Screen element location records
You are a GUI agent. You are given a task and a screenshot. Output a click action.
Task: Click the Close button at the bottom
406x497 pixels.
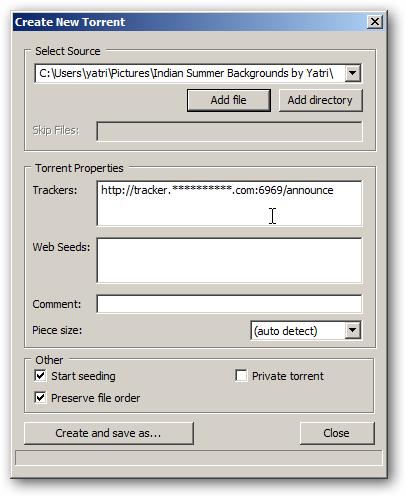pyautogui.click(x=337, y=433)
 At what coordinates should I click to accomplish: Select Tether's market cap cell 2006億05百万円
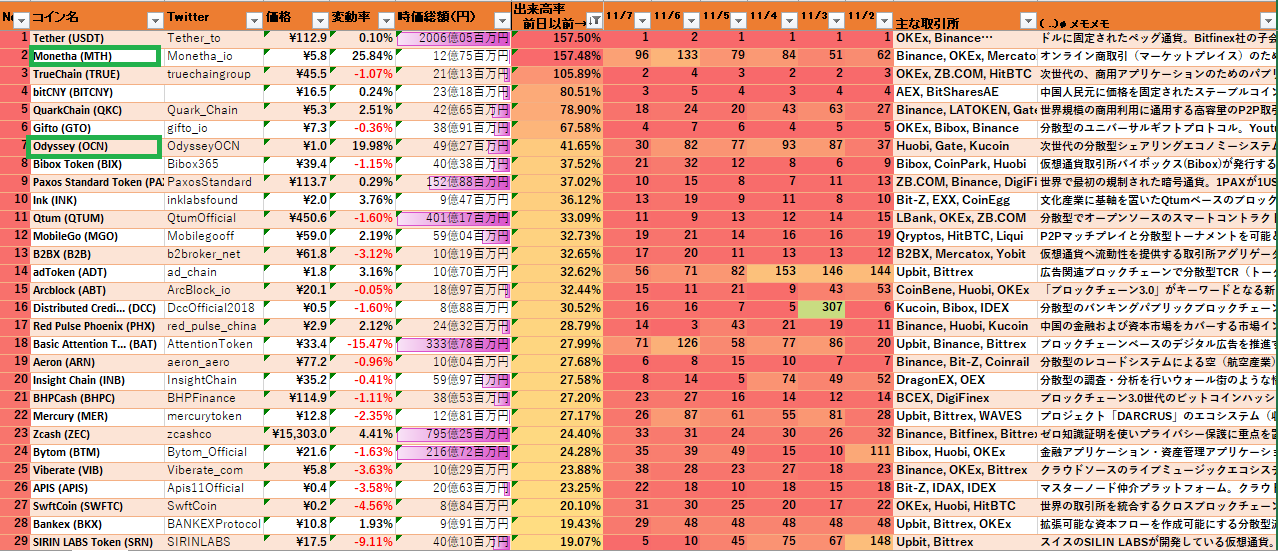[x=454, y=38]
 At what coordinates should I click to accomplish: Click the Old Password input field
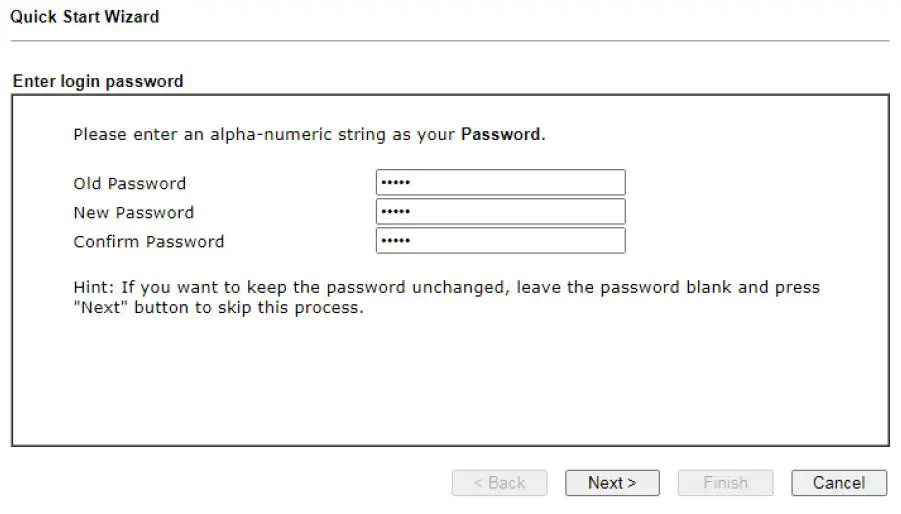(x=500, y=183)
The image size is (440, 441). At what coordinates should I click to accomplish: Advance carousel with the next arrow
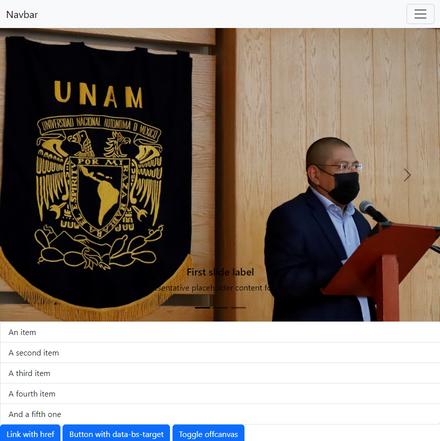click(x=407, y=175)
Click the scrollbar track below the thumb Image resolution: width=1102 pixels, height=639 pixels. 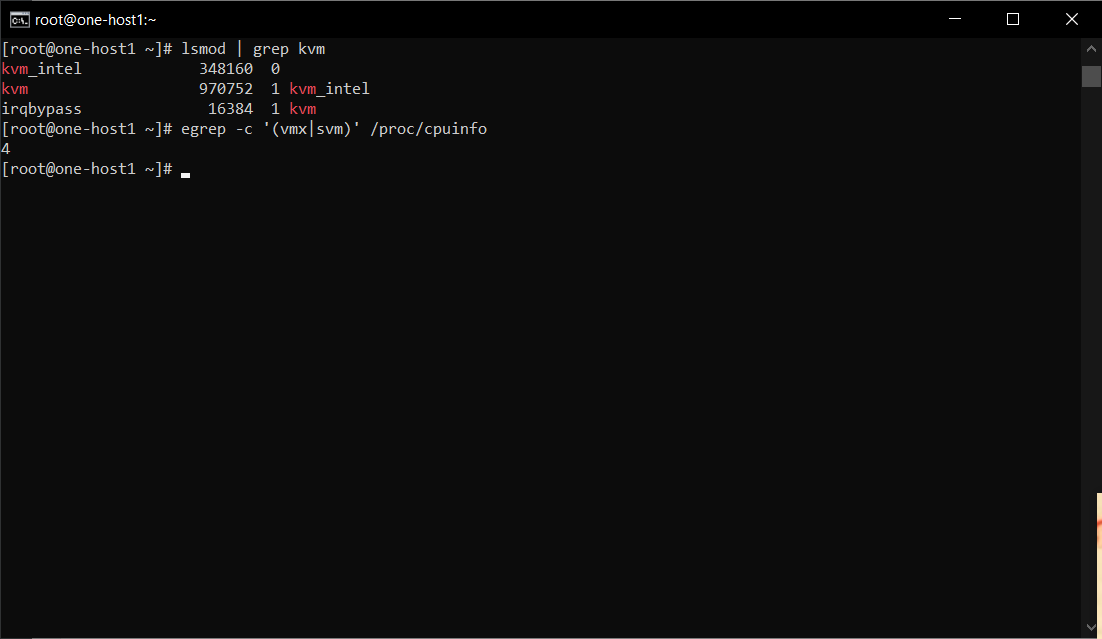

Task details: Copy out every line of the material above word for word, leaving out the pictures.

Answer for the task:
You are a GUI agent. You are given a task and a screenshot. Output a click action.
Task: Click the Close button at the bottom
406x497 pixels.
pyautogui.click(x=337, y=433)
 At what coordinates should I click to accomplish: Select Tether's market cap cell 2006億05百万円
[x=454, y=38]
 At what coordinates should I click to accomplish: Click the Old Password input field
(x=500, y=183)
The image size is (440, 441). At what coordinates should I click to accomplish: Advance carousel with the next arrow
click(x=407, y=175)
Click the scrollbar track below the thumb Image resolution: width=1102 pixels, height=639 pixels. 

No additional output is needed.